From looking at Fig. 4 it is clear that the gap in SNR between 0.05 T and 1.5 T is huge. Using measurement methods to optimize SNR (or better SNR per unit time) is of paramount importance. Therefore 3D-acquisition is the preferred acquisition scheme. It has been shown that the short T1 at low field allows for efficient 3D-acqusition using 3D-RARE techniques in reasonable acquisition times [71, 74]. With suitable gradient performance and RF-coils SMS-EPI may also be an option [70]. There has been a suggestion by M.Griswold that data acquisition with randomized flip angle and phase as used in MR fingerprinting shows a high mean average signal intensity [75]. Even with SNR-optimized acquisition schemes the image quality of primary images is still rather low at acquisition times of 5–10 min tolerable for clinical applications. Therefore the use of AI for noise filtering has become even more important than at higher fields. Recently Ed Wu has shown, that ULF-images can show image quality comparable to 3 T by using a noise filtering algorithm based on 3 T images from the Human Connectome Project database [76]. A common challenge with such extreme noise filtering approaches is the question, whether these approaches will be able to reliably detect pathologies, which were not part of the training datasets used to train the algorithms. In the old days radiologists were used to be able to ‘read-through’ noise, image artifacts, and other imperfections. At the same time they could make a good assessment of the reliability of their reading. With AI image reconstruction, images always look good and it is a much more tricky issue to assess the reliability of diagnosis.

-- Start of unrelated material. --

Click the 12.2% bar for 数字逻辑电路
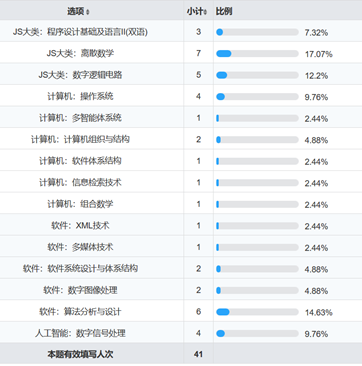362x366 pixels. click(x=257, y=75)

These caveats notwithstanding ULF-MRI is a highly vibrant field-of-research, which has made tremendous progress within a few years. It is easy to get in since many groups have made the technical details of their developments public using an open source approach [77,78,79,80,81], so the field is open to new entrants without the necessity to re-develop all technical details.

Conclusion

Without having any exact numbers I perceive that currently the majority of low-field and ultralow-field systems goes to institutions in the traditional developed and affluent regions. The aim of ‘democratizing’ MRI to bring into more remote areas is only slowly happening. It is nice to look into cost-efficient MR systems, but low cost for potential customers means low profit for vendors, so the business model is not so easy especially thinking about the cost for maintenance, training, infrastructure necessary for stable operation and—last but not least—the lack of qualified radiologists able to read the results. AI will definitely be an indispensable tool to make that happen.

For many years clinical MRI was running on only a few tracks: 1.5 and 3 T for day-to-day routine and 7 T for special applications like epilepsy. Now the ‘zoo’ of field strengths has considerably grown over the last few years. At the high-end spectrum 5 T has entered the scene and at the low and ultra-low-field range 0.5 T and 0.05 T have found interest. It is a mute issue to discuss about the optimum field strength, all field strength have their own flavor, challenges, and opportunities. From a developers point-of-view all field strengths are fun to work with and it is probably no coincidence, that many of the scientists working at low-field are also active at high and ultrahigh fields.

The Finnish have 40 words for snow. It will be a challenge for the future to find the right terminology for the wide range of current field strengths in clinical MRI.